• Source

┌────────

CS663Exercise: Video Activity Recogntion using (CNN + LSTM)
modified from "Hands-On Comptuer VIsion with Tensorflow 2 by B. Planche and E. Andres.
You are going to go over and implement Video Activity Recognition using CNN for feature extraction followed by LSTM
and a final decision layer.
Using TensorFlow 2 featuring tf.keras built in Keras
>>>>AFTER reading everything look at STEP 14 before you get started- ROADMAP saying LSTM will come 2019
FIRST: dowload the dataset UCF-101 found here https://www.crcv.ucf.edu/data/UCF101.php
(remember where you installed it to modify the python code to point to data directory)
BASIC INSTRUCTIONS
1) Assumes you have already installed latest TensorFLow
2) Assumes you have already installed Jupyter Notebook
3)
GET Jupyter Notebook file here that represents the code below and look at the step by step explanation below
4) AND Refer to the Tensorflow api for changes and detail --it is up to YOU to fix any errors or discrepenencies in the code and changing APIs.
5) RUN the code as is and using TensorBoard show the results of training and validation
6) Figure out how to store the trained model and convert to a mobile ready model and integrate into an Android app -- extend
previous exercises to have a
spinner option called "ActiveRec" .

└────────

• Provided material
┌────────

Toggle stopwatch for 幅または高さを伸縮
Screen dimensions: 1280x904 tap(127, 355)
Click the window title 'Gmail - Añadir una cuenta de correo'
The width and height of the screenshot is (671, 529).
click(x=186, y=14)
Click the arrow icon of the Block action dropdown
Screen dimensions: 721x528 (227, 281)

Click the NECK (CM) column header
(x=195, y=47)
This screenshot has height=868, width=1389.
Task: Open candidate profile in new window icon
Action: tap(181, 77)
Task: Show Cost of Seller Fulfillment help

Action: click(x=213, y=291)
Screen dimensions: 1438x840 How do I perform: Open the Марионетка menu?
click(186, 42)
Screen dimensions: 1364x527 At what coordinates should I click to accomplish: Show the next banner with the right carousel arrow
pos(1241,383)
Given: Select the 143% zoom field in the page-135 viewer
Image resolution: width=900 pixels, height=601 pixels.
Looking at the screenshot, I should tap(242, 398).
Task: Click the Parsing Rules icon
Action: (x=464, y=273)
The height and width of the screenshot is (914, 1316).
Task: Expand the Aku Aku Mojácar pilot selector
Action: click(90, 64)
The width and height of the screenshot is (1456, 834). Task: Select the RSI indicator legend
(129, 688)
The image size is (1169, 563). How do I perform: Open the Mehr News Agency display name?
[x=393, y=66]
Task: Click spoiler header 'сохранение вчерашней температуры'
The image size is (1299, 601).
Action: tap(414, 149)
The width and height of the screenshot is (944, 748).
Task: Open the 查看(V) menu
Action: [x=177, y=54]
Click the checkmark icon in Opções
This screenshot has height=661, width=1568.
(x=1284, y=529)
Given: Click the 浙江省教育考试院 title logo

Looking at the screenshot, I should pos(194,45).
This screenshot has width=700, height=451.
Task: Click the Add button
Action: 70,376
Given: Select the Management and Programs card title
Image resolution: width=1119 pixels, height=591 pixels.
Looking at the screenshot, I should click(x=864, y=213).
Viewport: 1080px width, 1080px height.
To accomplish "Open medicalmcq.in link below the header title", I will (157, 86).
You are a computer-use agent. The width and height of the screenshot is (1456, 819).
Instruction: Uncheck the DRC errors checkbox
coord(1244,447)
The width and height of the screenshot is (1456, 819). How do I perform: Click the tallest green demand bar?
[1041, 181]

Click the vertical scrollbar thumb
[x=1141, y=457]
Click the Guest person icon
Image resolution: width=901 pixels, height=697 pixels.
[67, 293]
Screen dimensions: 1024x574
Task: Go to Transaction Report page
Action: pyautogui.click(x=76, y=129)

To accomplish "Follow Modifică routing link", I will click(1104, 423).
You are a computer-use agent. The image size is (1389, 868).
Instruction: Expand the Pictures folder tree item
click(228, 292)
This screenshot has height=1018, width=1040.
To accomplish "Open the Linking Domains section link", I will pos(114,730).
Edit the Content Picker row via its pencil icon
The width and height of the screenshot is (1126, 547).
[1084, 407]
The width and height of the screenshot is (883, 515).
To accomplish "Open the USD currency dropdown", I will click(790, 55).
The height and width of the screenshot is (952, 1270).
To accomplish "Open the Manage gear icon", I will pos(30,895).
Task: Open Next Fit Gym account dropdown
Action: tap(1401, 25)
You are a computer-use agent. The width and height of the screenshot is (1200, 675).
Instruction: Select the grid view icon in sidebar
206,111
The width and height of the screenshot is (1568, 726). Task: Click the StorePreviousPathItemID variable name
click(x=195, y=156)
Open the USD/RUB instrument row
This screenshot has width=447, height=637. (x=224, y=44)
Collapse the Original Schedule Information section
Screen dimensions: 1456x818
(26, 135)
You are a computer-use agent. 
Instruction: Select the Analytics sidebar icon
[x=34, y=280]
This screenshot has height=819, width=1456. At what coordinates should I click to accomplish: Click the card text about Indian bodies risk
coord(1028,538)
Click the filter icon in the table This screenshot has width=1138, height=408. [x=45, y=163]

└────────

• Required tasks
1: According to the exercise page, which dataset should be downloaded first?
2: Rewrite the exercise page's text starting at "CS663Exercise: Video Activity" and ending at "final decision layer.", changing "LSTM" to "GRU".

• Solutions to the exercise
1: The UCF-101 dataset.

2:
CS663Exercise: Video Activity Recogntion using (CNN + GRU)
modified from "Hands-On Comptuer VIsion with Tensorflow 2 by B. Planche and E. Andres.
You are going to go over and implement Video Activity Recognition using CNN for feature extraction followed by GRU
and a final decision layer.